Perkembangan teknologi sebagai hasil perkembangan ilmu pengetahuan kini memudahkan kegiatan manusia dalam bidang informasi. Perkembangan teknologi pada akhirnya membuat pergeseran dan perubahan kebiasaan manusia bekerja. Seiring dengan perkembangan teknologi digital, setiap orang dapat melakukan pekerjaan dalam jaringan dengan hanya menggunakan gawai di tempat yang kondusif tanpa perlu keluar rumah. Tren bekerja di rumah atau tempat lainnya sering disebut dengan Work from Anywhere (WFA). Sejak adanya Pandemi Covid-19, tren WFA masih sangat diminati oleh banyak orang karena memberikan kebebasan bagi pekerja untuk bekerja di mana saja tanpa terikat dengan tempat. Pemberi kerja (perusahaan) pun cenderung berorientasi pada hasil pekerjaan sehingga tidak berfokus pada tempat karyawan harus bekerja. Terlebih lagi, cara ini dianggap lebih efiesien dalam hal penghematan beberapa aspek biaya bagi perusahaan.

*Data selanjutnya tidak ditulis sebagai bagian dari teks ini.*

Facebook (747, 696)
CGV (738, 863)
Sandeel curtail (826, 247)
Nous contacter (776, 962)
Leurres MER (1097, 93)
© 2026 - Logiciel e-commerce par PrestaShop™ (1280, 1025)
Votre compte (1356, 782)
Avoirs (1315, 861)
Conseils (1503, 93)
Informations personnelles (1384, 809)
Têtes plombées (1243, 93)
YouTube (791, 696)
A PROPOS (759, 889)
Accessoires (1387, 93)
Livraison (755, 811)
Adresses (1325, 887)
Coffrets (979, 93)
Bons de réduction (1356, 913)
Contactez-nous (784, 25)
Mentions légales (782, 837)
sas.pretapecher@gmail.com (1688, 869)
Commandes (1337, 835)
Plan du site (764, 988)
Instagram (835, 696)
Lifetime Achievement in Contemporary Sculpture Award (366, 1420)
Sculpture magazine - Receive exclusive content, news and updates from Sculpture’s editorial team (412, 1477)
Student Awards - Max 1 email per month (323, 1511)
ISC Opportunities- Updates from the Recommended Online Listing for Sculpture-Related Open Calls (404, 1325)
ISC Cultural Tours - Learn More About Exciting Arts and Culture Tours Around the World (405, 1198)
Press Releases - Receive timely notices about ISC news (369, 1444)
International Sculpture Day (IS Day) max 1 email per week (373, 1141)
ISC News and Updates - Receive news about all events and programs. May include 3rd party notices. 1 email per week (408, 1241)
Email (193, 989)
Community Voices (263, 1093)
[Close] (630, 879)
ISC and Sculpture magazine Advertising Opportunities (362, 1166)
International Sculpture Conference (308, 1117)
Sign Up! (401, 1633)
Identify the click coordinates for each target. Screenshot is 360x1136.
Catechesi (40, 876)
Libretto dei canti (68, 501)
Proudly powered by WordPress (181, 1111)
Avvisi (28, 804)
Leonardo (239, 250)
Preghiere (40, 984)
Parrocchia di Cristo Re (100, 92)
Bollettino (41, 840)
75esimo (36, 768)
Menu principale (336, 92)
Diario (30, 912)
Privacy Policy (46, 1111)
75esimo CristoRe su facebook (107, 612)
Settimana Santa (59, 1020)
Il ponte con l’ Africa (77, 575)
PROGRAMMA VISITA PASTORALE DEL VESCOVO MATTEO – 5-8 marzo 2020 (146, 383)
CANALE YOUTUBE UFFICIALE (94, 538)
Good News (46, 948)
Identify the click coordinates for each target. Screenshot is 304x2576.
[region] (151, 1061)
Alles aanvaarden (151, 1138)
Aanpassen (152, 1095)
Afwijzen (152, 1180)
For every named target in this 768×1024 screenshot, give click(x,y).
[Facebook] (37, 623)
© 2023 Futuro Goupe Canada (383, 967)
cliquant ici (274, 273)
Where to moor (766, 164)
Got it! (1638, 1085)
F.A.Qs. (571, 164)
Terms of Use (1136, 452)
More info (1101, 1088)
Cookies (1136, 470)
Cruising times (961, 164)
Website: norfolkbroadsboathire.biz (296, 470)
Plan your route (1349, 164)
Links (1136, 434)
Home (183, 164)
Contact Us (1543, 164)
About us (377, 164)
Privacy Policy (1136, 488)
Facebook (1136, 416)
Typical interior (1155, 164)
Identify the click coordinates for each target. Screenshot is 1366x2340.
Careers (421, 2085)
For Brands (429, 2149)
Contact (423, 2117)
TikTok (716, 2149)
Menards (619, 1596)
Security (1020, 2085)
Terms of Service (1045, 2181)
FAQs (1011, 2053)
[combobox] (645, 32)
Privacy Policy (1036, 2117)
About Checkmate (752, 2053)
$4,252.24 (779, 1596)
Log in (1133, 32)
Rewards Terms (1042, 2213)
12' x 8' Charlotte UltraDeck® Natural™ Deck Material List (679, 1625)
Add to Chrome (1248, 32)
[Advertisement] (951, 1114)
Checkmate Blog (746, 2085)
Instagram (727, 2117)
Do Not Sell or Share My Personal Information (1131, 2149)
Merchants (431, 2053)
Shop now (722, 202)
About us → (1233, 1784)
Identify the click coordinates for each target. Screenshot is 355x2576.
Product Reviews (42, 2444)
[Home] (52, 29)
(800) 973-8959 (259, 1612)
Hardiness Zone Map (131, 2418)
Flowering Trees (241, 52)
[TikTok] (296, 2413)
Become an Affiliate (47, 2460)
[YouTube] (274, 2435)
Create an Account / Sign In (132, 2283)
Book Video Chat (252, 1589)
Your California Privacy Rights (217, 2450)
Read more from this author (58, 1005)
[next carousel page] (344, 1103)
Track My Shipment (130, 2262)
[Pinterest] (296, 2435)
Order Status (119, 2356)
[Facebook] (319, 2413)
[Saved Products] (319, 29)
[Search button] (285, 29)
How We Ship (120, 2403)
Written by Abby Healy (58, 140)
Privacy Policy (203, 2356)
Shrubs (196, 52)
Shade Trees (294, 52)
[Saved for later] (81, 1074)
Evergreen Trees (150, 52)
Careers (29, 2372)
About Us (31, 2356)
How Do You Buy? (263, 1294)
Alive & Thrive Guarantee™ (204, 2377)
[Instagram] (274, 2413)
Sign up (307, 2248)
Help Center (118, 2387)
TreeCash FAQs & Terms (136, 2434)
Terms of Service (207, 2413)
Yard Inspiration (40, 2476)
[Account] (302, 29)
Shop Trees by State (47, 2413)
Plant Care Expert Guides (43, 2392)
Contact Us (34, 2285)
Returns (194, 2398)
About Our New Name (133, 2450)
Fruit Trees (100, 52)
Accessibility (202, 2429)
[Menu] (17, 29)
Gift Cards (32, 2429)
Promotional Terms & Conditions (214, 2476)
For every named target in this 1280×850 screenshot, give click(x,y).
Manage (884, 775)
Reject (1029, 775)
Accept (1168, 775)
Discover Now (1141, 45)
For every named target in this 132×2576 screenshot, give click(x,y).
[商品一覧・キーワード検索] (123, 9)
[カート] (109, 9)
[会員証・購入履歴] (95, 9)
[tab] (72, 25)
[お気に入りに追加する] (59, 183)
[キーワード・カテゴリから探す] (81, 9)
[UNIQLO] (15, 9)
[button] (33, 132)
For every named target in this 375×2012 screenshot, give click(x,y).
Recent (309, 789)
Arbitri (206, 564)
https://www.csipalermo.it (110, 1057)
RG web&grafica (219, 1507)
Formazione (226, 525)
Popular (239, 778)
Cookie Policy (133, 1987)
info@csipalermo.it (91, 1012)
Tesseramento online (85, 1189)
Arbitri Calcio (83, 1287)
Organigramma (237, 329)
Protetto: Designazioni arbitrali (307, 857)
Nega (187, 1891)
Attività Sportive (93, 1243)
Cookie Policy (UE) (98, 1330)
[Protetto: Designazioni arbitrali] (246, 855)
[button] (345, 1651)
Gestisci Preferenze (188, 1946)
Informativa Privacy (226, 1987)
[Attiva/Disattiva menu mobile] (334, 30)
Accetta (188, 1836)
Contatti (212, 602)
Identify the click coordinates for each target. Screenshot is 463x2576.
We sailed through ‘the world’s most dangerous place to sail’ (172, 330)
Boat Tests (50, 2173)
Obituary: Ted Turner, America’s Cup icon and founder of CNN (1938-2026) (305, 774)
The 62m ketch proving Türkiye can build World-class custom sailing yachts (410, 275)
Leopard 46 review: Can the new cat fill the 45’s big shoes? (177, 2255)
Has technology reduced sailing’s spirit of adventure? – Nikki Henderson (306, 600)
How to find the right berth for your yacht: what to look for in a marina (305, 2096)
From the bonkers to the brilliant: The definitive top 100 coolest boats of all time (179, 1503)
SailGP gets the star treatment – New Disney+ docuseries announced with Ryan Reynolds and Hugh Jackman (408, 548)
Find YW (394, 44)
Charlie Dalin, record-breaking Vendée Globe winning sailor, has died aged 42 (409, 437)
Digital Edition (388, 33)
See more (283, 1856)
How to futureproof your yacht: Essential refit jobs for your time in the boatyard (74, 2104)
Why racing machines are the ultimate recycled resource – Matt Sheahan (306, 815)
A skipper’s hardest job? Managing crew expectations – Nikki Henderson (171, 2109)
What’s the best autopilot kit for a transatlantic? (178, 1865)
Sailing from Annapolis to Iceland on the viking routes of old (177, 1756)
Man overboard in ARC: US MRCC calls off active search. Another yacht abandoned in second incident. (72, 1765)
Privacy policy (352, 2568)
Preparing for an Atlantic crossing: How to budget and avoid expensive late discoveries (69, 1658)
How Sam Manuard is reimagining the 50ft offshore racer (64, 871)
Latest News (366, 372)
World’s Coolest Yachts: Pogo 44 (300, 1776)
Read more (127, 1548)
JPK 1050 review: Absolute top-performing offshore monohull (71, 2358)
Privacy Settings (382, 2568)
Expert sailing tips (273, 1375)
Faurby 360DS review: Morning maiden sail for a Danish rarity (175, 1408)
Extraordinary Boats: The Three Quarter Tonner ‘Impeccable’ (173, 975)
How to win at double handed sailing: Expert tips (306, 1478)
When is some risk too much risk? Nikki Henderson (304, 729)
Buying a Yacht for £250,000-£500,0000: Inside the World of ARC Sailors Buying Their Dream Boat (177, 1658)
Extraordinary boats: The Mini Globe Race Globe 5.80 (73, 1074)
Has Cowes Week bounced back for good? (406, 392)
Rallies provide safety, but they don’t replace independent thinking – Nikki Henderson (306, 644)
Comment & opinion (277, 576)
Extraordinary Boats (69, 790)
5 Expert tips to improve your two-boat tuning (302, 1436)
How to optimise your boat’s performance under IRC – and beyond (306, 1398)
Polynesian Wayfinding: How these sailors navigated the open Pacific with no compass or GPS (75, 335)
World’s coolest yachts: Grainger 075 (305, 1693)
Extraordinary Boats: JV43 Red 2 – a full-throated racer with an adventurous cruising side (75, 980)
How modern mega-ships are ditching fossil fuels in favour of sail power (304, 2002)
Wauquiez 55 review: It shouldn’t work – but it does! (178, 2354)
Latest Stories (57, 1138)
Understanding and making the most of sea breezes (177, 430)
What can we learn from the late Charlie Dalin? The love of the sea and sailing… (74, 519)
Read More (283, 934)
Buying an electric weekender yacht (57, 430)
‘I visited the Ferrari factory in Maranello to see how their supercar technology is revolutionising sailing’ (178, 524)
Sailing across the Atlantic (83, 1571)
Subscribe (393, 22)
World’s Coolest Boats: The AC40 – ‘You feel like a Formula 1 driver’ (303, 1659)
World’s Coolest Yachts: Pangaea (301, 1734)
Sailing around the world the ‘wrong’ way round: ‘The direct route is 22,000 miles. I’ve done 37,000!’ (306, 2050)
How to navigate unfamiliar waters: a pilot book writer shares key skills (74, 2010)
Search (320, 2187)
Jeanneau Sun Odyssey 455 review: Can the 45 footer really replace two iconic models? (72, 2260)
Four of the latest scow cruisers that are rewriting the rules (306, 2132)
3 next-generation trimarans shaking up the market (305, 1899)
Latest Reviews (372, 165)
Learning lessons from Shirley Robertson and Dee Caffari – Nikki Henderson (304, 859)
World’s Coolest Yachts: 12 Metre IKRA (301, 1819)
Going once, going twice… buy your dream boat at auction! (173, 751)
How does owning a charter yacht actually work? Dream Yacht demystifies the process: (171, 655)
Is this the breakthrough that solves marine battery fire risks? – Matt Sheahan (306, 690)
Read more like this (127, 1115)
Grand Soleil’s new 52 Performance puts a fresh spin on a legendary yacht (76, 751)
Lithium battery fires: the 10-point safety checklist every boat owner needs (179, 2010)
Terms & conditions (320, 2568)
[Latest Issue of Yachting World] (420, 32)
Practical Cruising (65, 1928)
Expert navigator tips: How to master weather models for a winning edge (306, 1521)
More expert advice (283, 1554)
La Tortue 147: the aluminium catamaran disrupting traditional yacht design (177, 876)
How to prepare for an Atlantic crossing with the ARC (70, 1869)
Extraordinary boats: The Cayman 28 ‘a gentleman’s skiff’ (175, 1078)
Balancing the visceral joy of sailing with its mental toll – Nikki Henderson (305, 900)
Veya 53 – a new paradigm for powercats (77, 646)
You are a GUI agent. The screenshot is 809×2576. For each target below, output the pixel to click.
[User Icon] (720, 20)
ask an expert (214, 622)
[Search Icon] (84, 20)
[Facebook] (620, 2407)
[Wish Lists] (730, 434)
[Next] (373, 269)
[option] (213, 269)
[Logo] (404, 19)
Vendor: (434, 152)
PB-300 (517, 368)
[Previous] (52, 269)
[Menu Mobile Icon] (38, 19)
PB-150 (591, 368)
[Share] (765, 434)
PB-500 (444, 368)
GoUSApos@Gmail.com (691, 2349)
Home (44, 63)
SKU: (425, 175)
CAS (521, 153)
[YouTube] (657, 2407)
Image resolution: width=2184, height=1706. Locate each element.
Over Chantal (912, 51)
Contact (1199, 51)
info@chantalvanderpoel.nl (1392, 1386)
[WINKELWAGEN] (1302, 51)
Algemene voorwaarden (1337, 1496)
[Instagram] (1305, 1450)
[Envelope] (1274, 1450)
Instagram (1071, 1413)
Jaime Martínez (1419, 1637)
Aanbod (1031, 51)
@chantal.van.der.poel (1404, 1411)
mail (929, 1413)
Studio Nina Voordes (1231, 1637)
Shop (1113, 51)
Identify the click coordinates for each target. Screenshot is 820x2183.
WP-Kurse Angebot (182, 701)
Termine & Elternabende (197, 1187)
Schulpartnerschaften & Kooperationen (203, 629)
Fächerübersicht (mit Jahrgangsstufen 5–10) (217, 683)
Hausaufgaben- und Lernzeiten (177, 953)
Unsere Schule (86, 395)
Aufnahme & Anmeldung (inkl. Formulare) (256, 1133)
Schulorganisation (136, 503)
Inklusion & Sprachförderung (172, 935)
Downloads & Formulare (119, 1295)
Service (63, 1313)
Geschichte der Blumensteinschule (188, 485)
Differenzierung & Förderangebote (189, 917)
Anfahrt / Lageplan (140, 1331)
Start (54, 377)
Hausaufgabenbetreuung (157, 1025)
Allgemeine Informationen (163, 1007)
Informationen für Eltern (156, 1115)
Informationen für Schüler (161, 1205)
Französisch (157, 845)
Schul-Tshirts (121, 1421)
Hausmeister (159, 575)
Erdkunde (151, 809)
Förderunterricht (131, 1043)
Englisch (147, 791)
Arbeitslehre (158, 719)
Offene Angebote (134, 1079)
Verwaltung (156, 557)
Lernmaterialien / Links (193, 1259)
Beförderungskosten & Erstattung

Fenomena WFA ini memberikan peluang bagi pengembara digital (Digital Nomad). Seperti kata Rachael A. Woldoff dan Robert C. Litchfield (2021) di dalam bukunya berjudul: Digital Nomads: In Search of Freedom, Community, and Meaningful Work in the New Economy, Digital Nomad adalah pekerja berpengetahuan yang secara aktif mencari gaya hidup yang bebas, menggunakan teknologi untuk melakukan pekerjaan mereka dengan metode WFA, melakukan perjalanan jauh, bahkan berpindah-pindah sesering mereka inginkan.
Lebih lanjut, Woldoff dan Litchfield (2021) di dalam bukunya mengatakan bahwa Pandemi Covid-19 membuat dunia profesional semakin terbuka luas bagi pengembara digital, karena pekerjaan yang ebelumnya harus dilaksanakan di kantor menjadi terpaksa dilakukan secara jarak jauh meskipun itu berarti dari luar negeri. Hal ini berarti pengembara digital bisa mendapatkan penghasilan dari pekerjaan bebas dari mana saja bahkan saat bepergian ke lokasi tertentu yang mereka sukai menggunakan teknologi informasi nirkabel.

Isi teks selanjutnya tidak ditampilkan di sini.